▶ [DIRECTIONS FOR THIS TASK]: Write out the stretch of lines below that begins at the line with "You are a computer-use" and ends at the line with "Instruction: Open the Monit Wiki footer link", including both, exactly as given and nothing more.

▶ [INFORMATION SHOWN]:
"""

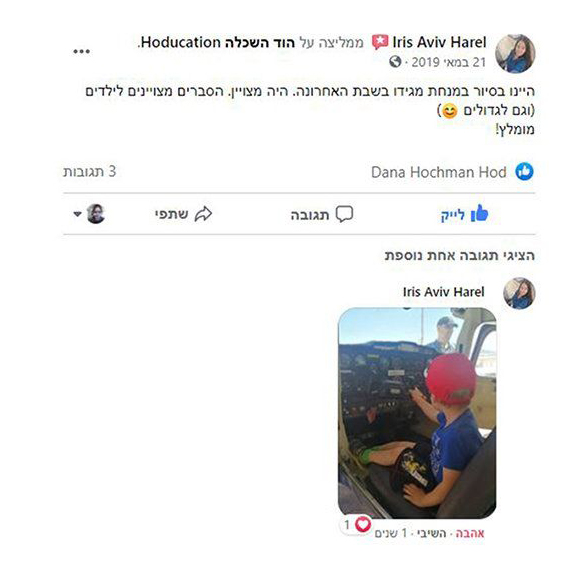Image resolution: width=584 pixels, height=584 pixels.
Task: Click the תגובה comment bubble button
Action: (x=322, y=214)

"""
"""

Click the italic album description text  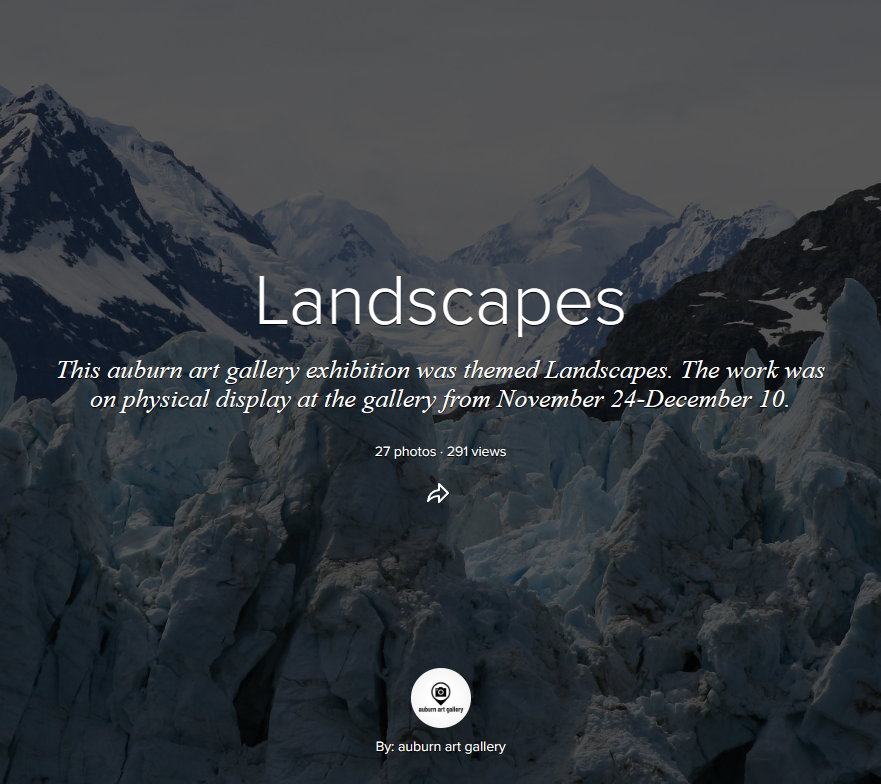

"""
"""

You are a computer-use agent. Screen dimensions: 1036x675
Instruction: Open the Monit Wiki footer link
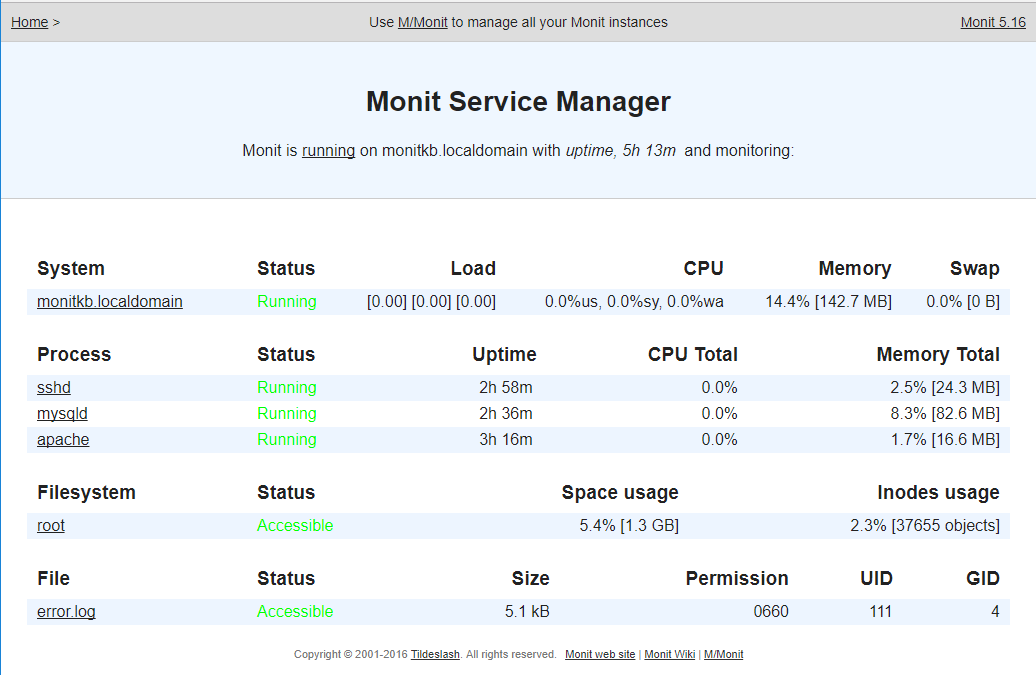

"""

▶ [EXERCISE RESULT]:
You are a computer-use agent. Screen dimensions: 1036x675
Instruction: Open the Monit Wiki footer link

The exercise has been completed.